* [What the exercise asks]:
Please transcribe the data that follows, keeping every line exact.
<<<<
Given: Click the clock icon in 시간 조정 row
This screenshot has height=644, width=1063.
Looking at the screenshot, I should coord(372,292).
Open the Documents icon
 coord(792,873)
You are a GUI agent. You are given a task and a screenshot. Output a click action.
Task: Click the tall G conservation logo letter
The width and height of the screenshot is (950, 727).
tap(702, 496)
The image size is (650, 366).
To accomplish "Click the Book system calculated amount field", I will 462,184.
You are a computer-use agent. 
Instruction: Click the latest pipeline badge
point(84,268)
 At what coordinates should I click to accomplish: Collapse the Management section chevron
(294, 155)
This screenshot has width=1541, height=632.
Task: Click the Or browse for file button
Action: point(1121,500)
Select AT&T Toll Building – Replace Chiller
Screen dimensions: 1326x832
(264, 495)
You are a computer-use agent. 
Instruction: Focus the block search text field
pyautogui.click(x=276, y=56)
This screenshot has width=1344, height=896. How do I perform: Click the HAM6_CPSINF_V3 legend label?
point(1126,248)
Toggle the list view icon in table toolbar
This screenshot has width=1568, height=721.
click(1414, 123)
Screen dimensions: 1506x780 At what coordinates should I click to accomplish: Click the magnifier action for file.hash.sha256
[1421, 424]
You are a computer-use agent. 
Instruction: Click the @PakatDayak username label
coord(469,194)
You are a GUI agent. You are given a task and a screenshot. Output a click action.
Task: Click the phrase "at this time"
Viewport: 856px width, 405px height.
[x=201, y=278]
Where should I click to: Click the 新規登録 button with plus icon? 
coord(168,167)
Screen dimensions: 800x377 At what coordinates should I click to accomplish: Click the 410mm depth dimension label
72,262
>>>>
* [Exercise output]:
Given: Click the clock icon in 시간 조정 row
This screenshot has height=644, width=1063.
Looking at the screenshot, I should coord(372,292).
Open the Documents icon
 coord(792,873)
You are a GUI agent. You are given a task and a screenshot. Output a click action.
Task: Click the tall G conservation logo letter
The width and height of the screenshot is (950, 727).
tap(702, 496)
The image size is (650, 366).
To accomplish "Click the Book system calculated amount field", I will 462,184.
You are a computer-use agent. 
Instruction: Click the latest pipeline badge
point(84,268)
 At what coordinates should I click to accomplish: Collapse the Management section chevron
(294, 155)
This screenshot has width=1541, height=632.
Task: Click the Or browse for file button
Action: point(1121,500)
Select AT&T Toll Building – Replace Chiller
Screen dimensions: 1326x832
(264, 495)
You are a computer-use agent. 
Instruction: Focus the block search text field
pyautogui.click(x=276, y=56)
This screenshot has width=1344, height=896. How do I perform: Click the HAM6_CPSINF_V3 legend label?
point(1126,248)
Toggle the list view icon in table toolbar
This screenshot has width=1568, height=721.
click(1414, 123)
Screen dimensions: 1506x780 At what coordinates should I click to accomplish: Click the magnifier action for file.hash.sha256
[1421, 424]
You are a computer-use agent. 
Instruction: Click the @PakatDayak username label
coord(469,194)
You are a GUI agent. You are given a task and a screenshot. Output a click action.
Task: Click the phrase "at this time"
Viewport: 856px width, 405px height.
[x=201, y=278]
Where should I click to: Click the 新規登録 button with plus icon? 
coord(168,167)
Screen dimensions: 800x377 At what coordinates should I click to accomplish: Click the 410mm depth dimension label
72,262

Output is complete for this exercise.